The discovery of this boy came during an epidemic of infanticide in New Jersey. In 1997, a young woman gave birth at her prom, drowned the baby in the toilet, stopped for some salad at the snack table and went back to the dance. In 2000, a woman threw her 15-month old son into the Passaic River because she couldn’t find a babysitter. In 2005, a man beat his year-old son to death because the boy had played with the TV remote. And of course in 1996 the infamous young couple from Bergen County, Amy Grossberg and Brian Peterson, went to prison in Delaware for killing the infant son she had just borne in a motel. There were others.

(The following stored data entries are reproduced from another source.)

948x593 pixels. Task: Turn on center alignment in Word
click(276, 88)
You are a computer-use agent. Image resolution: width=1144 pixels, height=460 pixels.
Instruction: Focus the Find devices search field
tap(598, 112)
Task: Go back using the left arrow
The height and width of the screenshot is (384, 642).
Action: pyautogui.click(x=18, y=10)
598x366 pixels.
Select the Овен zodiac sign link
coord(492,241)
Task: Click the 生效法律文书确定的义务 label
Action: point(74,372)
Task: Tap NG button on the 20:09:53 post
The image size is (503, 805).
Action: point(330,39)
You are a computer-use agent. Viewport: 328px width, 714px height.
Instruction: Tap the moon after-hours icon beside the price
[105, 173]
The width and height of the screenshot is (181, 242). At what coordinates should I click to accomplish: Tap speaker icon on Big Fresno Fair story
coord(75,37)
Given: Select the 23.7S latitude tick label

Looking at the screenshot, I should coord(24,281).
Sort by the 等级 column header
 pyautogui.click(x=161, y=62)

Each of the states, starting with Texas in 1999, has enacted a Safe Haven law that, with some variation in details, allow people to surrender unwanted infants at hospitals, fire houses and police stations. No questions asked unless the baby shows signs of physical abuse. Nebraska’s law was badly written, with no age requirements, and as a result some people dropped off their teenage sons and daughters – clearly not the idea behind Safe Haven. That law has been fixed.

Critics object to Safe Haven laws because they think it encourages parents to give up their children.

But in fact every legal surrender results in one infant not being left out in the cold, or being put out in the garbage, or getting dropped into the fearful waters of Raritan Bay. If anything, the law needs greater public awareness.

Tim Jaccard, the founder of the Long Island-based AMT Children of Hope Foundation and an outspoken supporter of Safe Haven laws, said that 220 babies have been legally abandoned in New York since 2000. During the same period 22 babies were improperly surrendered: Only eight of them were found alive. He estimated that 1,826 children have been legally surrendered nationwide since 1999.

In New Jersey, the Department of Children and Families reports that in the last eight years, 38 Safe Haven surrenders had been made. Of course, no one can say what would have happened to those children if there were no such law. But what really matters is that 38 kids are alive today. In the same span, another 28 children in New Jersey were involved in “unsafe surrenders,” which is sterilized bureaucratese for babies found dead or critically injured.

Some months after the little boy washed up at Ideal Beach, a funeral was held for him at St. Anne’s Cemetery in Wall Township. Attending were a gravedigger, a man from a funeral home, a priest, a reporter and a photographer. The cemetery donated a gravesite in a section reserved for babies and children. The undertaker provided a tiny casket and some white carnations and purple delphiniums.

The priest decided that the baby would be called John. Then, as the gravedigger lay down on the ground to lower the little casket into the earth, the priest prayed.

He prayed that John had deserved the dignity due all people; surely he knew John deserved such respect. He implored God to bless the grave and to take John into his presence. He referred to John as “our child” and asked God to grant John eternal happiness.

Now, five years later, John’s killer remains free.